Introduction
The last 15 years the attention of material scientists is drawn to the world of 2D materials in particular to find candidates for spin-related applications. Heterostructure based on Me-porphyrin deposited on 2D materials can be found very promising because of variety of possible spin states and their low degeneracy with large distance between metallic centres preventing chemical interactions of the ions together with possible quantum entanglement of close to degeneracy localized spin states.
Graphene is one of the most popular planar material due to high charge carrier mobility, low hyperfine interaction as well as low intrinsic spin-orbital interaction.1 Due to its unique electronic structure (e.g. Dirac cone presence) graphene is a very promising material for spintronics applications. Taking into account the absence of spin-polarization, graphene can play a significant role as a part of novel heterostructures being the material that do not change the magnetic properties of other components allowing advanced transport properties.2 Interfaces based on graphene/hBN
have mobilities and carrier inhomogeneities that are almost an order of magnitude higher than devices based on SiO2.3,4 Due to simplicity of fabrication and opportunity to synthesize high-squared sheets, graphene is going to be the most popular material related to electronics in near future.5
A strong band gap dependence of narrow armchair graphene nanoribbons (AGNR) upon the edge effectswas demonstrated. 6–8 It was found that the band gap decreases almost inversely upon the effective widths of the ribbons until reaching a vanishing value for 2 nm width nanoribbons.6,7,9,10 The AGNR lattices belong to three groups of width-dependent small, medium, and large energy band gaps with N = 3p + 2, 3p + 1, and 3p , respectively, where p is a positive integer equal to the number of carbon dimers oriented perpendicular to the ribbon. 7,9,10 In fact, for p =11 (AGNR-11) the number of hexagonal rings perpendicular to the main axis of ribbon is equal to 9. The AGNR-11 satisfactory reproduces the electronic structure of graphene (close to zero narrow band gap of 0.05 eV with band structure resembles Dirac cone) in the vicinity of the Fermi level.6–8,10
Porphyrin belongs to a rich family of organic molecules that are of great interest in chemistry and physics. Due to presence of the active site in the centre of the molecule it can be filled by different transition metal (TM) ions. The TM-porphyrin complexes (TMP) demonstrate wide variety of spin and electronic properties.11,12The TM ions (Fe, Mg, Co) implemented in porphyrin determine particular biological roles in living cells forming the hemes, the chlorophylls and the cobalamins.13 Graphene-based heterostructures with absorbed molecules with non-zero spin-polarized open shell electronic structure gain popularity in recent years.14,15Spin-polarized molecules in contact with graphene constitute a tantalizing approach towards organic spin electronics because of the reduced conductivity mismatch at the interface15,16and high catalytic activity17. TMP/AGNR weakly bounded complexes may be considered as promising heterostructures for spin-related and quantum applications.
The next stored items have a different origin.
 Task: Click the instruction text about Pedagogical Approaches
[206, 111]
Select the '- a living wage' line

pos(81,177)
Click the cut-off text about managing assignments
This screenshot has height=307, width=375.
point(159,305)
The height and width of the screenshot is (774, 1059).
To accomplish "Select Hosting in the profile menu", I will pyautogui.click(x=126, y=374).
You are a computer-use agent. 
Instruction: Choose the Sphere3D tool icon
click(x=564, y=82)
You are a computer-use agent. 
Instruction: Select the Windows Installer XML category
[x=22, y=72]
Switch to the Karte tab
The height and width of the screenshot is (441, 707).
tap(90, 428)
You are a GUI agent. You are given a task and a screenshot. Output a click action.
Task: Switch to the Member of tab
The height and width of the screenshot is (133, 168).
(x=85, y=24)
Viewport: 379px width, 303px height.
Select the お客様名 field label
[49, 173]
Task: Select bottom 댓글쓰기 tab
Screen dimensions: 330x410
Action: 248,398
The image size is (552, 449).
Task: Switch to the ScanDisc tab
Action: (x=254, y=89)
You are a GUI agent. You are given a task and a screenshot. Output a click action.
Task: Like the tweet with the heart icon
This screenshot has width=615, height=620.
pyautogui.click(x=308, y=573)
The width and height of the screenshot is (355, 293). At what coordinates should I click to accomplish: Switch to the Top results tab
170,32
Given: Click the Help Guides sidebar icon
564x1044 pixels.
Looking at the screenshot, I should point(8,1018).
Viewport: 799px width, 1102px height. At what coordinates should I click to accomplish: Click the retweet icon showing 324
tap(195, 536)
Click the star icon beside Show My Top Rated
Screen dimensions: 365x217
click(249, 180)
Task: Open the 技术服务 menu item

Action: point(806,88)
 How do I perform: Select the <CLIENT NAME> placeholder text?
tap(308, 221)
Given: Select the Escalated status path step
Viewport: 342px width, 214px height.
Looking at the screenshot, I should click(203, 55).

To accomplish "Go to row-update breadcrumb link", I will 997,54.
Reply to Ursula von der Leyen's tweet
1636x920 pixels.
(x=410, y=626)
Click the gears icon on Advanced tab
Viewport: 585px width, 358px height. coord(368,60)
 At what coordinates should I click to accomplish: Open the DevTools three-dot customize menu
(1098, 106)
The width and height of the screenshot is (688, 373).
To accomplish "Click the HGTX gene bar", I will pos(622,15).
There are a lot of publications devoted to Me-porphyrin properties18,19, but the question about the migration pathway of the complexes on graphene surface is still open. Keeping in mind isotropic structure, flat potential energy profile and passivity of graphene surface, one can consider rotation and migration degrees of freedom of Me-porphyrin complexes on it. This paper is aimed to shed a light at the migration and rotation pathways of Fe-porphyrin (FeP) at AGNR surface, to determine the spin states of Fe ion in FeP complex (FeP/AGNR), and to locate its favourable coordinations relatively AGNR and to characterize migration potential energy pathways.